Ma Clemente sapeva come era fatta realmente e lo sapeva in ogni particolare del suo essere, nella punta delle dita, sulla pelle del petto. Quando i due gruppi si erano incontrati, agli inizi del viaggio, il colore del volto di Gabriella, e delle gambe, era ancora visibile, i capelli le ondeggiavano ancora sul capo con un vento di profumo. Anche adesso, attraverso la patina di sporco che l’avvolgeva, egli riusciva a vederla come il primo giorno, appoggiata ad un albero, con il corpo armonioso, il volto sorridente, mentre addentava un frutto.
- Non sembra che tu venga da così lontano...
Ella sorrise: - Stiamo per arrivare. Siamo vicini. È bello arrivare...
Egli chiuse ancor più il volto scontroso: - Non la penso così.
- E perché no? - alzò verso il volto accigliato dell’uomo suoi occhi un po' timidi e un po' innocenti, un po' insolenti e provocatori. - Non vieni anche tu per lavorare nel cacao, guadagnare danaro?
- Tu lo sai perché, - borbottò egli con rabbia. - Per me questa strada avrebbe potuto durare tutta la vita. Non mi importava...
Nel riso di lei c’era un velo di malinconia, che non arrivava ad essere tristezza, come se avesse accettato il destino.
- Tutte le cose buone, tutte le cose cattive hanno sempre fine.
Una rabbia impotente urlava nel petto dell’uomo. Ma ancora una volta, dominando la voce, rifece la domanda rivolta tante volte durante il cammino e nelle notti insonni:
- Non vuoi proprio seguirmi nella foresta? Mettere insieme noi due, un campo, piantare cacao? In breve tempo avremo la nostra proprietà, cominceremo a vivere.

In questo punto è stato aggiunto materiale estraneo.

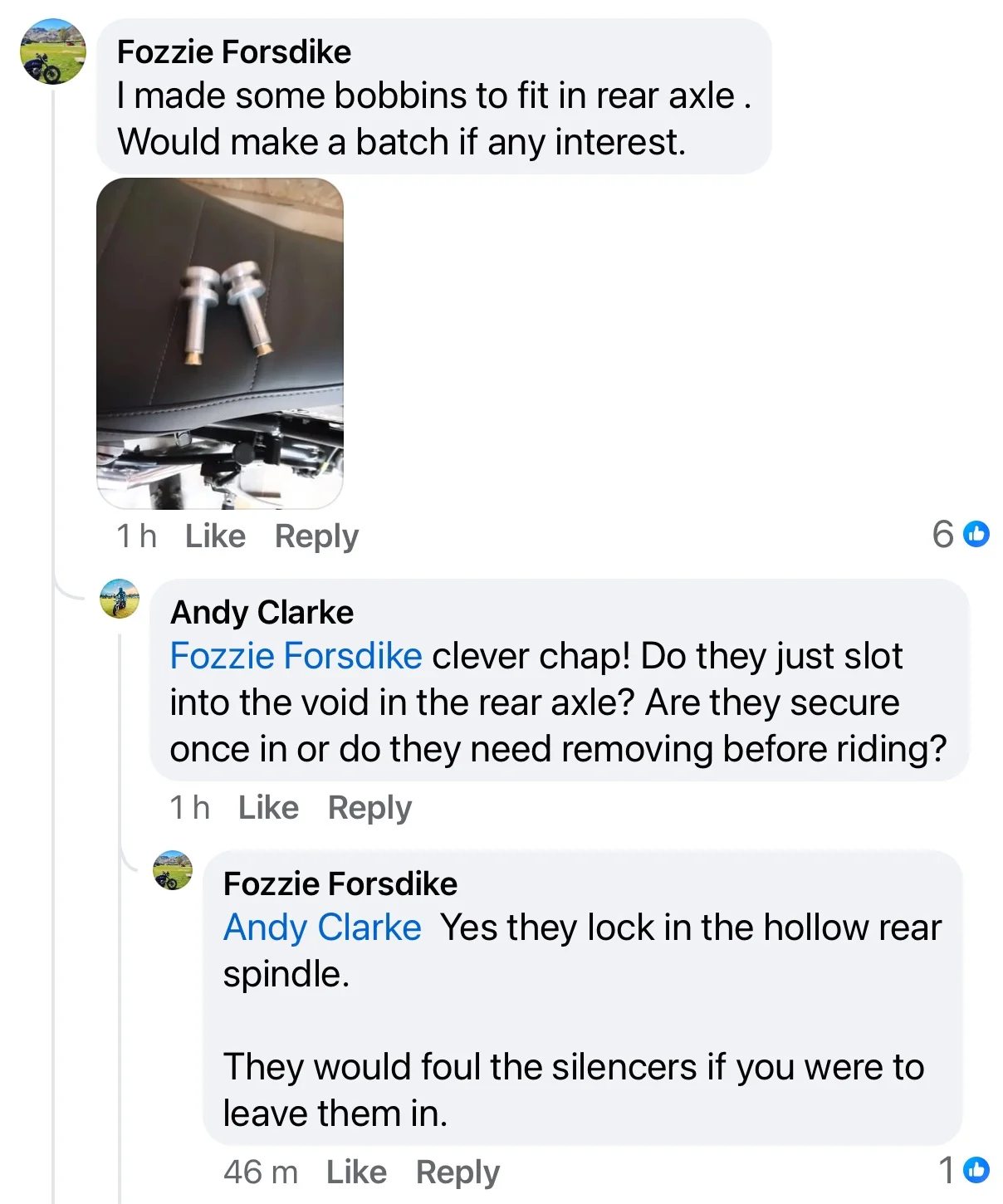The height and width of the screenshot is (1204, 1003).
Task: Open the bobbins photo attachment
Action: (220, 343)
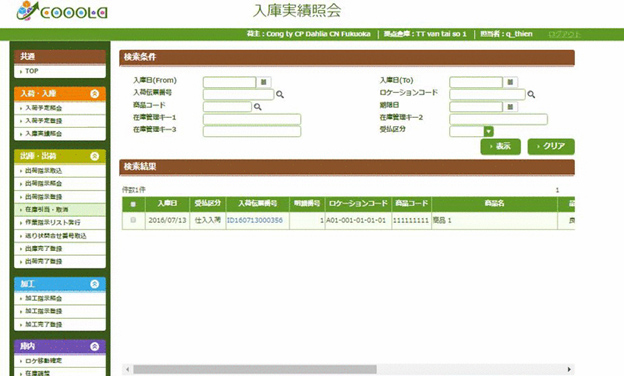Click magnifier next to 商品コード field
The height and width of the screenshot is (376, 624).
click(x=257, y=107)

La voce di Gabriella era dolce, ma definitiva: - Ti ho già detto i miei progetti. Voglio restare in città, non voglio più vivere nei boschi. Troverò un lavoro di cuoca, di lavandaia, o di cameriera, in casa d’altri...
Aggiunse in un ricordo lieto:
- Sono già stata in casa di gente ricca, ho imparato a cucinare.
- Là non avrai avvenire. Nella piantagione, con me, potremo a poco a poco sistemarci...
Ella non rispose. Continuava la strada quasi danzando. Sembrava una povera pazza con quei capelli incrostati, avvolta di sporcizia, con i piedi feriti, piaghe sparse su tutto il corpo. Ma Clemente la vedeva dolce e flessuosa, con la chioma sciolta, il volto delicato, le gambe alte e il busto armonioso. Divenne ancora più scuro in volto, avrebbe voluto tenerla con sé per sempre. Come avrebbe potuto vivere senza il calore di Gabriella?